Specific substitutions at amino acid 256 of the sarcoplasmic/endoplasmic reticulum Ca2+ transport ATPase mediate resistance to thapsigargin in thapsigargin-resistant hamster cells

High levels of resistance to thapsigargin (TG), a specific inhibitor of intracellular Ca2+ transport ATPases (SERCAs), can be developed in culture by stepwise exposure of mammalian cells to increasing concentrations of TG. We have identified, in two independently selected TG-resistant hamster cell lines of different lineages, mutant forms of SERCA. In the TG-resistant Chinese hamster lung fibroblast cell line DC-3F/TG, a T --> C change at nucleotide 766 introduces a Phe256 --> Leu alteration within the first cytosolic loop of the SERCA. In contrast, in the TG-resistant Syrian hamster smooth muscle cell line DDT/TG 4 microM, a T --> C change at nucleotide 767 introduces a Phe256 --> Ser mutation at that position. When these specific mutations are introduced into a wild-type full-length avian SERCA1 cDNA, transfection experiments reveal that Ca2+ transport function and ATP hydrolytic activity are not altered by such mutations.

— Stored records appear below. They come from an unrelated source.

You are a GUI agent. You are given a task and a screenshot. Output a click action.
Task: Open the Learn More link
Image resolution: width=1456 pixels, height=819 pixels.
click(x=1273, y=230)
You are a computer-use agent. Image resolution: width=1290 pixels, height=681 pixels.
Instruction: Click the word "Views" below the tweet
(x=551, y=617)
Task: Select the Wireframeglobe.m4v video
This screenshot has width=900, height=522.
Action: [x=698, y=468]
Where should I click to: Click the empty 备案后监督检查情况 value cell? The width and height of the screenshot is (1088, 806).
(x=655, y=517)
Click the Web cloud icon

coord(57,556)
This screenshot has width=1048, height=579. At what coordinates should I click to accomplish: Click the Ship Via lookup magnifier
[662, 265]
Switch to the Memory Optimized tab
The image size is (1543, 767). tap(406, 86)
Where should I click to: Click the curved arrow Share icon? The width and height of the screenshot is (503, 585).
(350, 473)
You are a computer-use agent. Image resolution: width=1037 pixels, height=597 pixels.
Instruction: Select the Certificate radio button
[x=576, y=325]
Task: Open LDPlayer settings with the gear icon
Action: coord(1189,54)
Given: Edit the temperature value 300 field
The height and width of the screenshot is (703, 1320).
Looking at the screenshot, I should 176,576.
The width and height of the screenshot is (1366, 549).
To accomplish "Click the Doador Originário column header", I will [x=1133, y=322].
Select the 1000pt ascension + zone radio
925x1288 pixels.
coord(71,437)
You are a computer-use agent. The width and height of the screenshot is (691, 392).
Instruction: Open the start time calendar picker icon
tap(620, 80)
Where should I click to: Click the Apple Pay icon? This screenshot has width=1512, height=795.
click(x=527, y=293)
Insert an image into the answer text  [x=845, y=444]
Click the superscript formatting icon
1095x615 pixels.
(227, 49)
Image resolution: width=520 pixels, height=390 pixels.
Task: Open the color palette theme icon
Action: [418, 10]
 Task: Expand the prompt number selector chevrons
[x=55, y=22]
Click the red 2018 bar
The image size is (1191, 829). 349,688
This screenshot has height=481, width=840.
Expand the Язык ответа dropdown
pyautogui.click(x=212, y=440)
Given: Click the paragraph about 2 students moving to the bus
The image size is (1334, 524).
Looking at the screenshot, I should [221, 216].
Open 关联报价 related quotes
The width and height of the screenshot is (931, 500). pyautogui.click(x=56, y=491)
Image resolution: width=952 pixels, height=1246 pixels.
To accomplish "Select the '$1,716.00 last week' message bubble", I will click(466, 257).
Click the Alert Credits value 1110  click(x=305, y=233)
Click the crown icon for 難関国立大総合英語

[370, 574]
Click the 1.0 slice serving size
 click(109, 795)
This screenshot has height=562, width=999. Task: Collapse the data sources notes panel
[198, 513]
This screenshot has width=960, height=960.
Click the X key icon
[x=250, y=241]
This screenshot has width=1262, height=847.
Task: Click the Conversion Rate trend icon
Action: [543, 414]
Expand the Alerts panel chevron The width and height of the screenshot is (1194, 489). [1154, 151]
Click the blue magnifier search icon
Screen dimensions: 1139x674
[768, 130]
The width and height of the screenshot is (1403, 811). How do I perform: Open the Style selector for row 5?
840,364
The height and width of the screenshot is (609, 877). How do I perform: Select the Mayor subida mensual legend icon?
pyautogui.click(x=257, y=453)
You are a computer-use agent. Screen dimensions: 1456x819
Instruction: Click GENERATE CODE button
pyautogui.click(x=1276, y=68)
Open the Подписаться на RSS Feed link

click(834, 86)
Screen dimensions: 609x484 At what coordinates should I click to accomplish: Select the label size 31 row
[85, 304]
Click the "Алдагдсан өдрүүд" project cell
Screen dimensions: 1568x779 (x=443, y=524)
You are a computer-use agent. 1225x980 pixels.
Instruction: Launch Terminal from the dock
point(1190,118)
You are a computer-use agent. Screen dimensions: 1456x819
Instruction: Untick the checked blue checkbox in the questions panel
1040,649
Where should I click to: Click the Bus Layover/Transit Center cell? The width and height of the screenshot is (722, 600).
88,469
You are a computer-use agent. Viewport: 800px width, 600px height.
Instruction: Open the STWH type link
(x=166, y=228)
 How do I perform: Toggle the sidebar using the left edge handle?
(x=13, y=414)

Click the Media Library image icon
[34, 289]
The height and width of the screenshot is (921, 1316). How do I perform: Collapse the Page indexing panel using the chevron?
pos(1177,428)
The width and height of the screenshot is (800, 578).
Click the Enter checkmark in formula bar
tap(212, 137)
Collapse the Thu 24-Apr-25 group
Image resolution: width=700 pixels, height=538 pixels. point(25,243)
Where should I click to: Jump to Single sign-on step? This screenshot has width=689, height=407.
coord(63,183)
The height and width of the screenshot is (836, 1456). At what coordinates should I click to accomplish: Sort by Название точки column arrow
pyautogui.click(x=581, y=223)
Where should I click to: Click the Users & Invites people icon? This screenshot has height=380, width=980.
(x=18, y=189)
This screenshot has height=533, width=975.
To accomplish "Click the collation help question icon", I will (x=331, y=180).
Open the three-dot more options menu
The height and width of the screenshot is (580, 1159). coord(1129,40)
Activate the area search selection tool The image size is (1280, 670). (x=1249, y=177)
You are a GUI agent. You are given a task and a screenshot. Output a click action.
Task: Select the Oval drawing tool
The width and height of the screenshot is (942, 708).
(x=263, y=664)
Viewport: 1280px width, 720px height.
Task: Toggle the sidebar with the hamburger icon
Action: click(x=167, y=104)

However, a 4-5-fold resistance to TG inhibition of Ca2+ transport function occurs upon the introduction of either the Phe256 --> Leu or the Phe256 --> Ser mutation into wild-type SERCA1. These specific mutations also render the hydrolytic activity of the ATPase resistant to inhibition by TG. Our results not only implicate amino acid 256 in TG-SERCA interactions, but also demonstrate that specific mutations within SERCA can mediate resistance to TG.